On a sunny afternoon in Harlem, Amaha Kassa rallies a crowd in support of a New York bill that would provide financial aid for undocumented students. It’s a proud moment to see his fellow black immigrants united for a cause that impacts them. But, all in a day’s work for the founding director of African Communities Together (ACT).
Kassa was born in Ethiopia shortly before the country’s civil war in the mid-1970s. His father, a government minister, was executed after the monarchy was overthrown. Kassa and his sisters were brought to the United States while their mother remained imprisoned until 1987.
With a support network of family and friends, Kassa adapted well. But for many African immigrants, the transition is difficult. “It can be very isolating,” Kassa says. “They lose their financial base, professional status, social and cultural standing—even basic services, due to language barriers.” When Kassa began working with an East Bay nonprofit rights group, he saw vibrant organizations working on behalf of Latino, Asian, and Arab immigrants—but none helping Africans. “I assumed somebody else would build it and I’d just go work there,” he says.
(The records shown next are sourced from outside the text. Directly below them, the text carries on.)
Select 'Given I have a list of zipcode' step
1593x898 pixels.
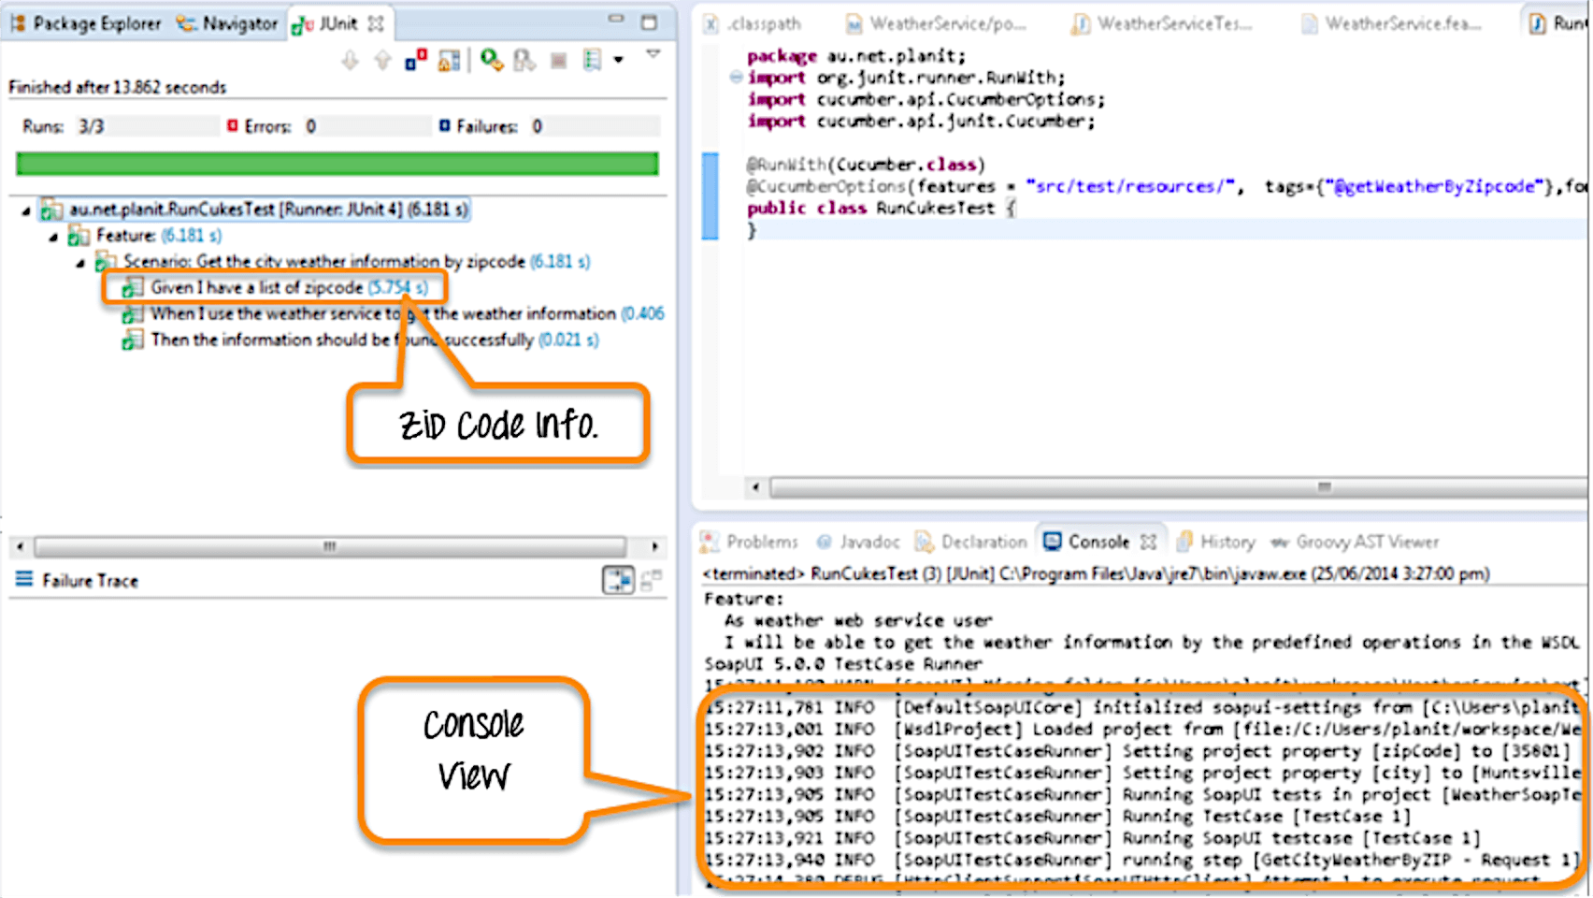[x=256, y=288]
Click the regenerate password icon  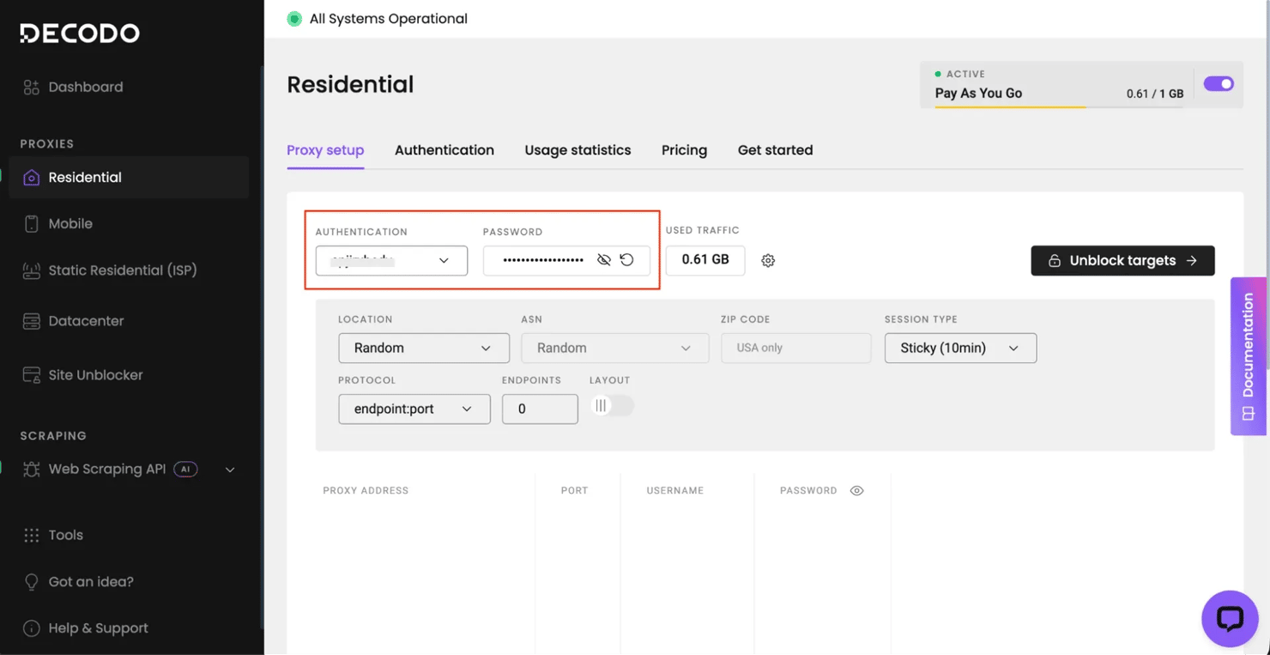tap(627, 260)
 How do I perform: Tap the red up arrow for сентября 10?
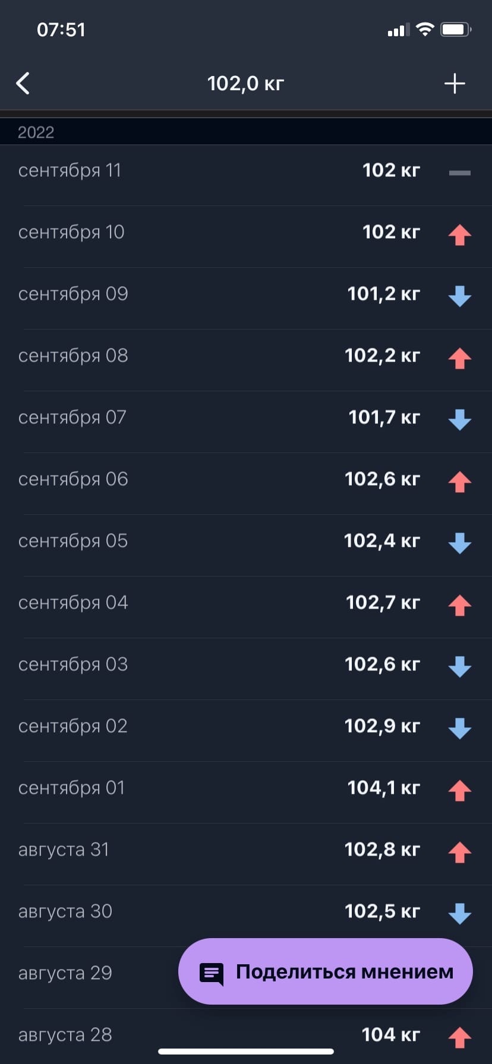click(459, 235)
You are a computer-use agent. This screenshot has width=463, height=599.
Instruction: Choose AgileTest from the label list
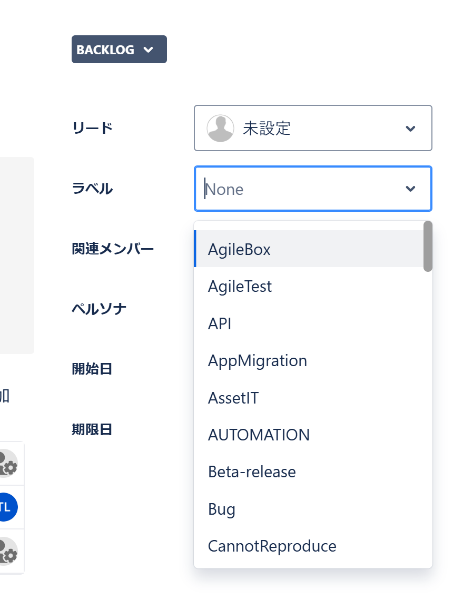pyautogui.click(x=240, y=287)
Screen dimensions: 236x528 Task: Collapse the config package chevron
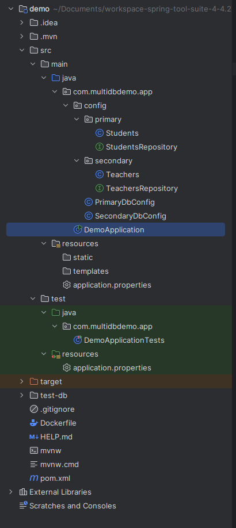tap(66, 105)
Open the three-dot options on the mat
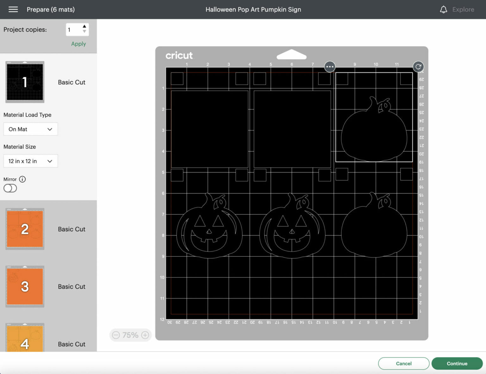Image resolution: width=486 pixels, height=374 pixels. point(330,67)
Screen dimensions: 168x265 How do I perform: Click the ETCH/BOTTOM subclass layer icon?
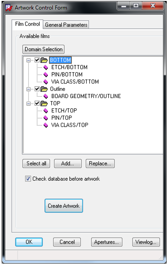coord(46,67)
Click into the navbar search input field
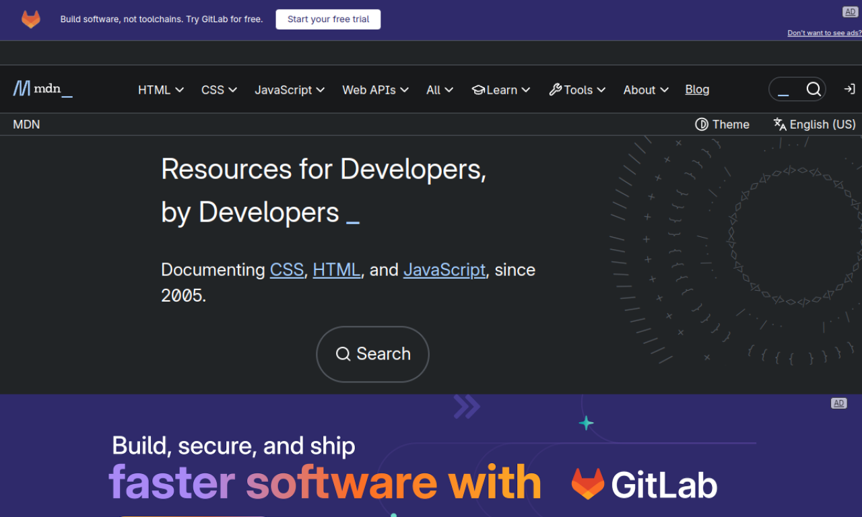This screenshot has width=862, height=517. click(x=787, y=89)

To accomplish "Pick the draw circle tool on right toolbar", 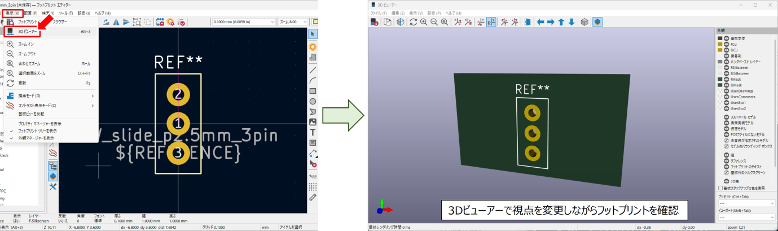I will (x=313, y=101).
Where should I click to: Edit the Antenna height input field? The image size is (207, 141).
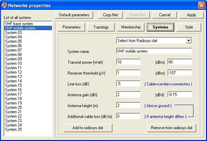pos(128,105)
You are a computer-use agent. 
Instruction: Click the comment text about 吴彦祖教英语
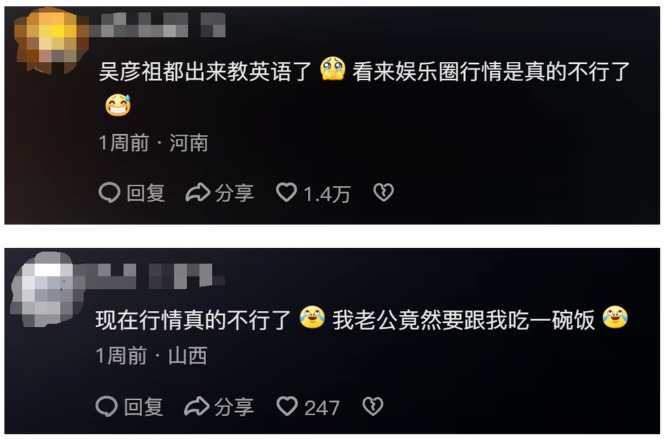tap(364, 87)
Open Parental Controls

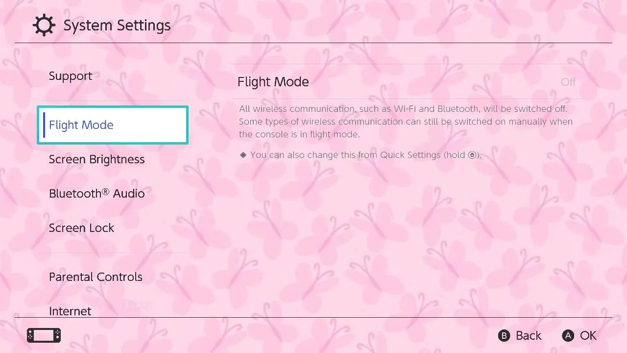96,277
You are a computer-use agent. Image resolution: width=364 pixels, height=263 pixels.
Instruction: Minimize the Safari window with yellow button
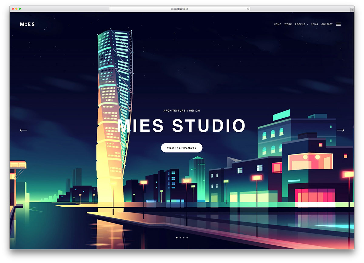click(x=16, y=9)
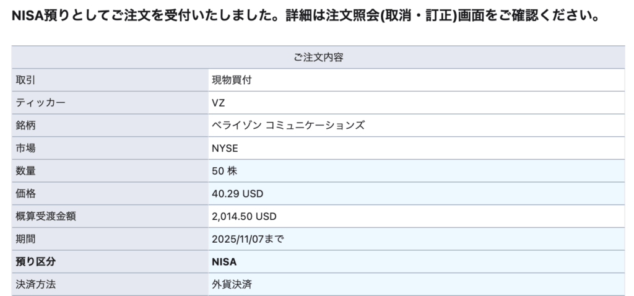Click the 現物買付 transaction value
This screenshot has width=634, height=296.
231,80
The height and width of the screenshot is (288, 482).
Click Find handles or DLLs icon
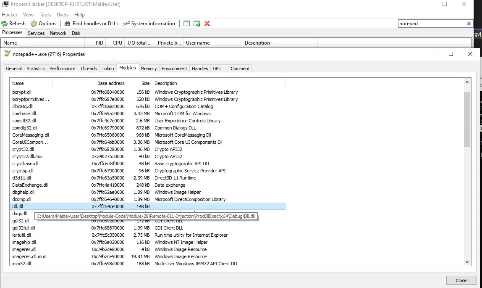point(67,24)
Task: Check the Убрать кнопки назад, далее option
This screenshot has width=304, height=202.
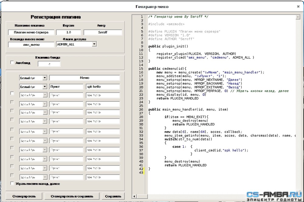Action: (x=12, y=183)
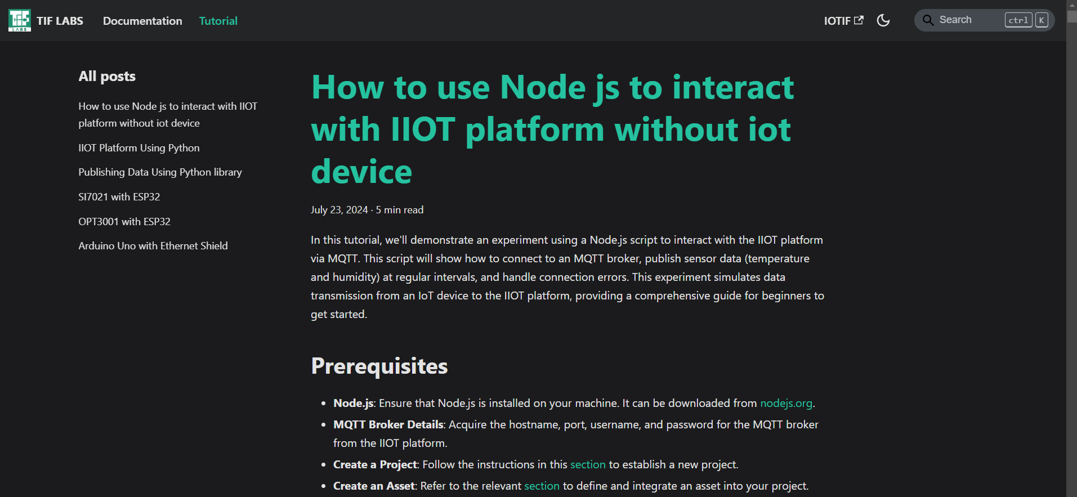The image size is (1077, 497).
Task: Toggle dark/light mode moon icon
Action: [x=883, y=20]
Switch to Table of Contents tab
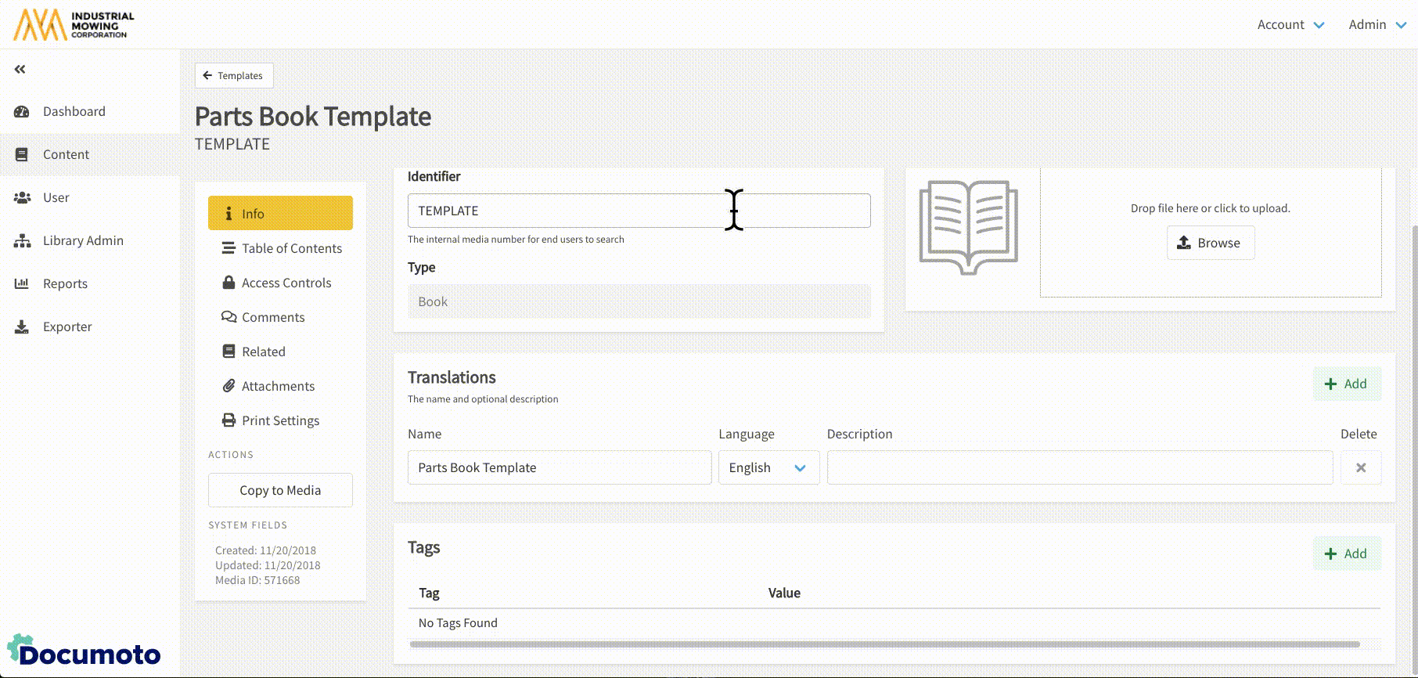This screenshot has height=678, width=1418. tap(291, 248)
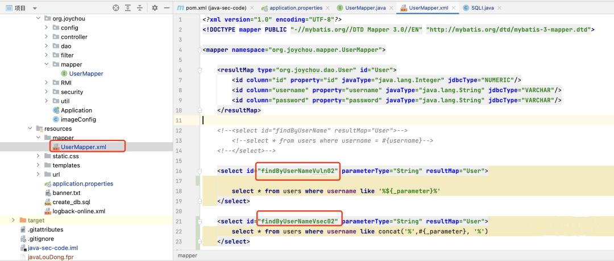The width and height of the screenshot is (614, 261).
Task: Click the mapper breadcrumb at editor bottom
Action: tap(188, 255)
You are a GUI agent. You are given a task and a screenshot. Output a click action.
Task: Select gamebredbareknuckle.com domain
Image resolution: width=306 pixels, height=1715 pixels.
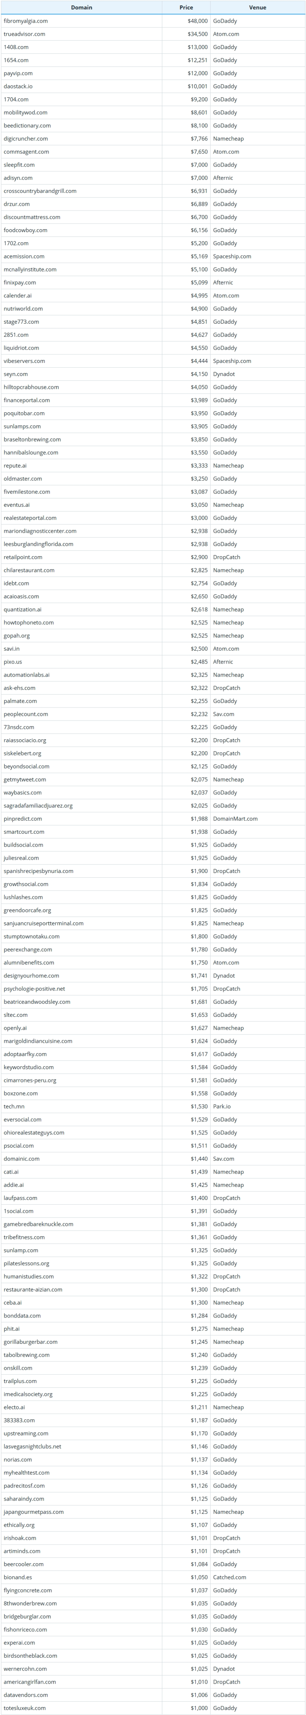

Kassa applied to the Berkeley Law–Harvard Kennedy School of Government joint JD/MPP program, eager to parlay his legal training into supporting African immigrants. In 2012, he received the inaugural Black Male Achievement Fellowship from the Open Society Foundation and Echoing Green to help launch ACT in Harlem. Because New York City does not currently offer many of its critical services and resources in French, which is commonly spoken in many African nations, one of ACT’s primary focuses is bridging that language gap. Kassa’s team provides community interpreting, legal services, and assistance with immigration issues, jobs, health care, housing, taxes, and education.
“We try to reach people at bus stops, restaurants, hair-braiding salons, churches, mosques, and festivals—instead of waiting for them to have an urgent situation and not know where to turn,” he says.
Kassa has worked with the New York City Mayor’s Office of Immigrant Affairs to improve language access, and recently helped convince the Obama Administration to extend Temporary Protected Status for West African nationals from countries afflicted by Ebola.
In addition to monthly membership meetings, ACT hosts leadership training sessions and town hall gatherings on relevant social and political issues, such as President Obama’s executive actions on immigration. Based on the growing turnout, Kassa’s vision is coming to life.
“It’s incredibly powerful to watch how the experience of connecting to a community transforms people,” he says.